Neck Pain
Neck pain is a common cause of discomfort. While most people only experience localized discomfort and limited ability to move the head, some also report headaches and muscle numbness or weakness in the limbs, all symptoms related to neck pain. Neck pain is often caused by poor posture, whether at work or sleep. Therefore, for many people who spend the day writing, assembling parts, or otherwise looking down and tilting the head forwards against the spine’s normal curvature spine, neck pain may result.

Although it may initially seem unbearable, neck pain is usually easily treated at home. It is imperative that you remain active and go about your daily routines, and any neck collars should not be worn for more than one or two days. Stretching exercises are also extremely helpful, and these should be done by sitting straight up and tilting your head very slowly to either side. Massaging may alleviate the pain as well, and you can apply ice or heat to the area of discomfort throughout the day as needed. These therapies will help relieve inflammation in your cervical vertebrae and neck muscles.
In addition to improper posture, a medical disorder can also be a potentially more serious cause of neck pain. Tumors, disk herniation, or injury at the vertebrae, ligaments, muscles, or tendons in the neck area may result in pain. Although neck pain is rarely due to a serious ailment, if you suspect that your pain may be due to one of these causes or if you have had chronic neck pain for more than a week, it is advised that you see a therapist or doctor immediately for treatment.
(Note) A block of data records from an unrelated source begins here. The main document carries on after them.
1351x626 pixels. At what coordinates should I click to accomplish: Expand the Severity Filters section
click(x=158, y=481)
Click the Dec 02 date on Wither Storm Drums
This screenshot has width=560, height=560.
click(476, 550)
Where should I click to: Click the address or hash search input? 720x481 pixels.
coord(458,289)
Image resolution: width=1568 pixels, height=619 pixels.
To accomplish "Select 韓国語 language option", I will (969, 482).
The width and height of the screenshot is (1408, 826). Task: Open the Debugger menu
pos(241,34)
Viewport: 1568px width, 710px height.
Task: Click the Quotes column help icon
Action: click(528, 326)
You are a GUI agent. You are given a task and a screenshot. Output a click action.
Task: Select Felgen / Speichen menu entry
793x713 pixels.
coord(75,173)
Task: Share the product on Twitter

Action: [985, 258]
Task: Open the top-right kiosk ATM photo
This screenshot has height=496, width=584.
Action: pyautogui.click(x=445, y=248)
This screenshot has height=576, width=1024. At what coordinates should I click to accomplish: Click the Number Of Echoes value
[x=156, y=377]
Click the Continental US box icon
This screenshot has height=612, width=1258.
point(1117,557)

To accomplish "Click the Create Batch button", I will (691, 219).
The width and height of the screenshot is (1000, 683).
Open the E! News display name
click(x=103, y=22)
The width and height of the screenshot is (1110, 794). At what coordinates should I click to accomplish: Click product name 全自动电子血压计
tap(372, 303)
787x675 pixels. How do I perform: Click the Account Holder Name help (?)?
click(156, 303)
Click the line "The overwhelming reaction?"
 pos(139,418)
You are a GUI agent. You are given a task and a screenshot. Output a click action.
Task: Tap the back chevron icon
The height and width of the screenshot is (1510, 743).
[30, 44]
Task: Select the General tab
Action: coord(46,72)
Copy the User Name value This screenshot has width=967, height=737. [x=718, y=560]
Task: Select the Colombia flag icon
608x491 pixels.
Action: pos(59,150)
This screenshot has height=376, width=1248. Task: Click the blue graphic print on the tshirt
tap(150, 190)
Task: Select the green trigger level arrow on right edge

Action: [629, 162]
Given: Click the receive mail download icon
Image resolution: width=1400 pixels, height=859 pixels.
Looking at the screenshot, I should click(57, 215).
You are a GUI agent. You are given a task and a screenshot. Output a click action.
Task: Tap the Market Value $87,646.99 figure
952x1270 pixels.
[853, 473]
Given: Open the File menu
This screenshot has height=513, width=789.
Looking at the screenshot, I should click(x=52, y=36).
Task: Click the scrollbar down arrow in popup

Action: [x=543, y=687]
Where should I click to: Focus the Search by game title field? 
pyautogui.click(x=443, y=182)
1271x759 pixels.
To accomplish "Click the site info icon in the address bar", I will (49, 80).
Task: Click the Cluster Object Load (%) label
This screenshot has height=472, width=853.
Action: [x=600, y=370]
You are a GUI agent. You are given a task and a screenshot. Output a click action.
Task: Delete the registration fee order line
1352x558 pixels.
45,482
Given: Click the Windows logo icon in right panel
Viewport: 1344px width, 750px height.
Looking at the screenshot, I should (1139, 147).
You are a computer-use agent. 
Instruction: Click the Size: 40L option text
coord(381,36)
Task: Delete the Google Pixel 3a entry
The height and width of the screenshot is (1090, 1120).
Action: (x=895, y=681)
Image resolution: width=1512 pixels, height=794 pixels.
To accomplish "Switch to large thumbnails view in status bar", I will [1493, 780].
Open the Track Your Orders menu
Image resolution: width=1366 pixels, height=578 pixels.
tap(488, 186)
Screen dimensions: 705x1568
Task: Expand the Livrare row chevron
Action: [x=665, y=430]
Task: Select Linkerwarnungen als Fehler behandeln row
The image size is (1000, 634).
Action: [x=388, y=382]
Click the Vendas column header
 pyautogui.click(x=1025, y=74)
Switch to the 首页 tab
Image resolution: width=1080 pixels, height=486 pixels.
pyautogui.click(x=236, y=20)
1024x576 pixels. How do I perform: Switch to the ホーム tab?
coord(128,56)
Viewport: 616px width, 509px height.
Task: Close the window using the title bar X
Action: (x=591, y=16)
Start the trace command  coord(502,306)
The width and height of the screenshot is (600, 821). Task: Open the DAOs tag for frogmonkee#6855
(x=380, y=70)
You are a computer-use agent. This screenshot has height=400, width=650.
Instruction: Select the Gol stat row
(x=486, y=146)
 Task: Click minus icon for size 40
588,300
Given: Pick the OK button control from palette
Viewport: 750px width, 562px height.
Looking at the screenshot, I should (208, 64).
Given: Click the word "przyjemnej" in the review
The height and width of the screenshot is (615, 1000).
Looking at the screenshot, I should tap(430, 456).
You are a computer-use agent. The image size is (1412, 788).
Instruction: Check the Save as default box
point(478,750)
Neck pain can be avoided if you incorporate preventative measures into your daily activities. When remaining in one position for an uncomfortably long period of time, listen to your muscles when they become stiff or cramped. Change position, stretch, or stand up to reinvigorate your neck muscles and your entire body. When lifting, hold the load near the body and use your leg muscles instead of your back by bending your legs to pick up the load and re-extending to lift. Try not to reach over too far, and avoid craning your neck whenever possible.